* TASK TO CARRY OUT
Below are entries; copy exactly the lines from the one with "[button] (187, 1310)" through the one with "Ver ahora (71, 394)", both included, and leave out the rest.

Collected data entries

# # # # #

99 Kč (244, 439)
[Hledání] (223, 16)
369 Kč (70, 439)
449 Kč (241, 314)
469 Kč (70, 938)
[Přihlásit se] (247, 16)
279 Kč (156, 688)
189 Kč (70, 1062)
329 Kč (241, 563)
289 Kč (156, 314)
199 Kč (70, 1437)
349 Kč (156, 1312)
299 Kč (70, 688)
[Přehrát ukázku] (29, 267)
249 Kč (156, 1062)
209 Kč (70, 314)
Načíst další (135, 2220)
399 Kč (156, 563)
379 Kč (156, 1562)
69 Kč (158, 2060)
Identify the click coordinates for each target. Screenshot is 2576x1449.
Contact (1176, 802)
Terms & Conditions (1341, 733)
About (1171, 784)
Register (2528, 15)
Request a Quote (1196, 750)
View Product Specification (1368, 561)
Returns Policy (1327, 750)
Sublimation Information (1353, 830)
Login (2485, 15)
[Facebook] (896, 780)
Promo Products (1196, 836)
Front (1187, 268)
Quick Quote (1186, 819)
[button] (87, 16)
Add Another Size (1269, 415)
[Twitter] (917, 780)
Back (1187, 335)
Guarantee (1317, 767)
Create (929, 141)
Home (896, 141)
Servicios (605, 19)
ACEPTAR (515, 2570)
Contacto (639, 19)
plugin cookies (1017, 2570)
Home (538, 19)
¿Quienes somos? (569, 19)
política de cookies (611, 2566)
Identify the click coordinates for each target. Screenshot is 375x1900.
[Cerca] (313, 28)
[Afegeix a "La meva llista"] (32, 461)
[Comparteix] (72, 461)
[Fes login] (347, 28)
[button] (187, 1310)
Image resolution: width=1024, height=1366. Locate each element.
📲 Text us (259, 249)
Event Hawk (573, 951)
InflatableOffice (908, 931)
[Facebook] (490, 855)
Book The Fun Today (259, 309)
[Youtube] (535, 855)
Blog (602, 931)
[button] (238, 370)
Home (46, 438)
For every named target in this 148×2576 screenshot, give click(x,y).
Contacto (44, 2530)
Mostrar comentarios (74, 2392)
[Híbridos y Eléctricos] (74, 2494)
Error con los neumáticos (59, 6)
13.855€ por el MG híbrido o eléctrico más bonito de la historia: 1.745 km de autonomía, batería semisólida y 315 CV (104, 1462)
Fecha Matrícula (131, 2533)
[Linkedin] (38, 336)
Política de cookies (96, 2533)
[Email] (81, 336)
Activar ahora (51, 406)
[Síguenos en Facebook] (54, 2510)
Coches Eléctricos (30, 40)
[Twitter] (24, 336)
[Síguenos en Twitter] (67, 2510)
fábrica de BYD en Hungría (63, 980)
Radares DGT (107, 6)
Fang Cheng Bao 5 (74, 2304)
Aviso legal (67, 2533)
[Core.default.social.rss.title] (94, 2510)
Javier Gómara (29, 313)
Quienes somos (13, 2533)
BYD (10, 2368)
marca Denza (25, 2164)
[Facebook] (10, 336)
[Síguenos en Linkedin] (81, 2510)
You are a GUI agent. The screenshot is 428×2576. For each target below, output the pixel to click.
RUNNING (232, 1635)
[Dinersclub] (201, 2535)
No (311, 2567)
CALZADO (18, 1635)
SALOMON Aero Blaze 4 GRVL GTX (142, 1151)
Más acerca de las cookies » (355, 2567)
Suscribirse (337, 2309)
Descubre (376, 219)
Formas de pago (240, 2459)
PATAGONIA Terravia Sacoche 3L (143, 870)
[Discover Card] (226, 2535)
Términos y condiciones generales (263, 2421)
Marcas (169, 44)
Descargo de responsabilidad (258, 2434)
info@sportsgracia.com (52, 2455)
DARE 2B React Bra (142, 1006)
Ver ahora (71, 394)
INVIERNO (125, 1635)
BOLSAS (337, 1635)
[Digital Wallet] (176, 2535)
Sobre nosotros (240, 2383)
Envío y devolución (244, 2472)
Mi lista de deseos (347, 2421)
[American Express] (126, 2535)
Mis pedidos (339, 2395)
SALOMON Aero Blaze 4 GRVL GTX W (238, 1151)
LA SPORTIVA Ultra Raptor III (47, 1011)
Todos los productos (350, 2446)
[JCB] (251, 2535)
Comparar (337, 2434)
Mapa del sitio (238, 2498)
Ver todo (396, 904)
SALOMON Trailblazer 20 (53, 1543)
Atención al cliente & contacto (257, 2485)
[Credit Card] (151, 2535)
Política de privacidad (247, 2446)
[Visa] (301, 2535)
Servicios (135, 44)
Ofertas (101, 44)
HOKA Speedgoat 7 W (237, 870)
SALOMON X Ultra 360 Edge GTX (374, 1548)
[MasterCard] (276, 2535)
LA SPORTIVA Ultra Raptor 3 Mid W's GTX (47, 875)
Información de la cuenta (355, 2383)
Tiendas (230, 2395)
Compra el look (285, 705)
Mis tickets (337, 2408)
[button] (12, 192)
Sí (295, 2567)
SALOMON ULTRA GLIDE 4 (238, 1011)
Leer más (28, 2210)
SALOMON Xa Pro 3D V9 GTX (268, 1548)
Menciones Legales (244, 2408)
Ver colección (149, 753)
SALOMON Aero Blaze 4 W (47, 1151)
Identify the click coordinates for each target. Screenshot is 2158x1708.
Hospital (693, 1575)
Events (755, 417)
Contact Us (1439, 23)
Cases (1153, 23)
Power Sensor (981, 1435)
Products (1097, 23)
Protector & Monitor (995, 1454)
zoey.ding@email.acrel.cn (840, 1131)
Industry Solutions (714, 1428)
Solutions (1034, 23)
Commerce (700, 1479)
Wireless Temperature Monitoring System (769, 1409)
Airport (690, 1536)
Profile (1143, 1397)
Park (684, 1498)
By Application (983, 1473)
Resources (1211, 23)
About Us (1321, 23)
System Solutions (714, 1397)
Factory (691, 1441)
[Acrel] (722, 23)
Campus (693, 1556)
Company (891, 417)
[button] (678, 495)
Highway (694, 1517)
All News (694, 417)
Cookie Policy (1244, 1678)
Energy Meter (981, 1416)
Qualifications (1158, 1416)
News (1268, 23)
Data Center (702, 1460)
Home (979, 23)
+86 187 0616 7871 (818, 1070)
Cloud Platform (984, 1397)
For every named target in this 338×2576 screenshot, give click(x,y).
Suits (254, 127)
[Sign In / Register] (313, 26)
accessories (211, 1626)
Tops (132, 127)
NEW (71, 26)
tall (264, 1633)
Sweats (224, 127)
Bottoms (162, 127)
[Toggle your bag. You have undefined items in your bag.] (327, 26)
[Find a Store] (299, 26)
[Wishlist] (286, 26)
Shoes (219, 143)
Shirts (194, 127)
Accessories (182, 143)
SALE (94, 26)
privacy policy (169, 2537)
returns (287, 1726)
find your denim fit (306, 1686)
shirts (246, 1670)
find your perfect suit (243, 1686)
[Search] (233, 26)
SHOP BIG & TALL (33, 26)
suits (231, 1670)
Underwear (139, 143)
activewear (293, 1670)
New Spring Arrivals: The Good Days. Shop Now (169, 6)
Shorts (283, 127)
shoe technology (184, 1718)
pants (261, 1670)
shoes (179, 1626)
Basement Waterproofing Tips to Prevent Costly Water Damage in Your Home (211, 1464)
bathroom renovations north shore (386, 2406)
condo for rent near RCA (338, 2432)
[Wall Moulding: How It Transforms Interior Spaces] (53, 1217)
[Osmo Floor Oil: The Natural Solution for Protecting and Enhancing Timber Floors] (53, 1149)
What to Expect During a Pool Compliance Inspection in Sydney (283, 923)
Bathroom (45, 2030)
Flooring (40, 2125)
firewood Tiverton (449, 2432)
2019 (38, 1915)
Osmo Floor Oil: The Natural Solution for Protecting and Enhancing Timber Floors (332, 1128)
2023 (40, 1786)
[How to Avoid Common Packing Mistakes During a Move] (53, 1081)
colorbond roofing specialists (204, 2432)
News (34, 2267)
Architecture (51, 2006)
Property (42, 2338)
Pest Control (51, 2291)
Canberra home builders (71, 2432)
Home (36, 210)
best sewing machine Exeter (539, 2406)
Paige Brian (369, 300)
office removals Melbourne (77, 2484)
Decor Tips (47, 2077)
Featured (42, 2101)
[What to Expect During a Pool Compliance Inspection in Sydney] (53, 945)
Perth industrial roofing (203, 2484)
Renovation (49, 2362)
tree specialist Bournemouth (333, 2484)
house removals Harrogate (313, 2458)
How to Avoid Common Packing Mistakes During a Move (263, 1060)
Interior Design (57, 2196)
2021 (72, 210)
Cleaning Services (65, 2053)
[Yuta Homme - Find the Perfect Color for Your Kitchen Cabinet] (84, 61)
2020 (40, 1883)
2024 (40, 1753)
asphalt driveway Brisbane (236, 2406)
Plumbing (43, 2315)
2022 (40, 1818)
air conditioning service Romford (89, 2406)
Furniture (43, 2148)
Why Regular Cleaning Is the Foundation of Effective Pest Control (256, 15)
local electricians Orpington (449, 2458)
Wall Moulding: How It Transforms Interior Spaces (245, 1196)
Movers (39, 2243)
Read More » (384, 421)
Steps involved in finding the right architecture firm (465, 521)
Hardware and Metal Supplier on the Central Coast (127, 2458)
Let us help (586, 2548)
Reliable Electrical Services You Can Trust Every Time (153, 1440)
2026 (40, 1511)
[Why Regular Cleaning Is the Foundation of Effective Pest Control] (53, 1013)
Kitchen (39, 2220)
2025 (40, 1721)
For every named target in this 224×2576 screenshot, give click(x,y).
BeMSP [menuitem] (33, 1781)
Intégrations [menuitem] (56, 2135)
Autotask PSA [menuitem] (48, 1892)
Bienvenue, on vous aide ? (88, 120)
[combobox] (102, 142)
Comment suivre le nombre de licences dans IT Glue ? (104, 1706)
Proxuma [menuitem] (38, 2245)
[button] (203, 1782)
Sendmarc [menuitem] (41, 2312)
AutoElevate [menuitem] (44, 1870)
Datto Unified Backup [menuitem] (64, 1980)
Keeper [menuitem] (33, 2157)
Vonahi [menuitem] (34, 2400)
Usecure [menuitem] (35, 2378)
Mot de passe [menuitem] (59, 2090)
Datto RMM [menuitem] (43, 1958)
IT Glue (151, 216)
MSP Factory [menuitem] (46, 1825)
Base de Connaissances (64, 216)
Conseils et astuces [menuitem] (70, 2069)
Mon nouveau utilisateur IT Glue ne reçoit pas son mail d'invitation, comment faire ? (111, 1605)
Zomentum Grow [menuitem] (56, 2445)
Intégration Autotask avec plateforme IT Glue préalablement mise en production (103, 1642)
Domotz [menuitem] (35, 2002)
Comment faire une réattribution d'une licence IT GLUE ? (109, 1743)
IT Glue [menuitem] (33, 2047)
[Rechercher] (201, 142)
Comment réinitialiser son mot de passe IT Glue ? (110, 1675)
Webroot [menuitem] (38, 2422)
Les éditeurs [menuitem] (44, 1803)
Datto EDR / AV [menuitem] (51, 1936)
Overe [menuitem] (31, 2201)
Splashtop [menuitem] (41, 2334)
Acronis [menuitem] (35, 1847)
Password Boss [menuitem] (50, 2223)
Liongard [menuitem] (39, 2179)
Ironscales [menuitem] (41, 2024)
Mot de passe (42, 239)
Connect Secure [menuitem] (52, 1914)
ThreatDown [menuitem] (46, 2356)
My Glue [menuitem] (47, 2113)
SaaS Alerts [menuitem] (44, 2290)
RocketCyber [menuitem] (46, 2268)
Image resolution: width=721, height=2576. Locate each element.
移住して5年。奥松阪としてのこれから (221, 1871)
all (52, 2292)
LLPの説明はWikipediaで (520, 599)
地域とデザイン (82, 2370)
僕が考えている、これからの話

# # # # #

* REPLY TO THE EXERCISE
[button] (187, 1310)
Image resolution: width=1024, height=1366. Locate each element.
📲 Text us (259, 249)
Event Hawk (573, 951)
InflatableOffice (908, 931)
[Facebook] (490, 855)
Book The Fun Today (259, 309)
[Youtube] (535, 855)
Blog (602, 931)
[button] (238, 370)
Home (46, 438)
For every named target in this 148×2576 screenshot, give click(x,y).
Contacto (44, 2530)
Mostrar comentarios (74, 2392)
[Híbridos y Eléctricos] (74, 2494)
Error con los neumáticos (59, 6)
13.855€ por el MG híbrido o eléctrico más bonito de la historia: 1.745 km de autonomía, batería semisólida y 315 CV (104, 1462)
Fecha Matrícula (131, 2533)
[Linkedin] (38, 336)
Política de cookies (96, 2533)
[Email] (81, 336)
Activar ahora (51, 406)
[Síguenos en Facebook] (54, 2510)
Coches Eléctricos (30, 40)
[Twitter] (24, 336)
[Síguenos en Twitter] (67, 2510)
fábrica de BYD en Hungría (63, 980)
Radares DGT (107, 6)
Fang Cheng Bao 5 (74, 2304)
Aviso legal (67, 2533)
[Core.default.social.rss.title] (94, 2510)
Javier Gómara (29, 313)
Quienes somos (13, 2533)
BYD (10, 2368)
marca Denza (25, 2164)
[Facebook] (10, 336)
[Síguenos en Linkedin] (81, 2510)
You are a GUI agent. The screenshot is 428×2576. For each target below, output the pixel to click.
RUNNING (232, 1635)
[Dinersclub] (201, 2535)
No (311, 2567)
CALZADO (18, 1635)
SALOMON Aero Blaze 4 GRVL GTX (142, 1151)
Más acerca de las cookies » (355, 2567)
Suscribirse (337, 2309)
Descubre (376, 219)
Formas de pago (240, 2459)
PATAGONIA Terravia Sacoche 3L (143, 870)
[Discover Card] (226, 2535)
Términos y condiciones generales (263, 2421)
Marcas (169, 44)
Descargo de responsabilidad (258, 2434)
info@sportsgracia.com (52, 2455)
DARE 2B React Bra (142, 1006)
Ver ahora (71, 394)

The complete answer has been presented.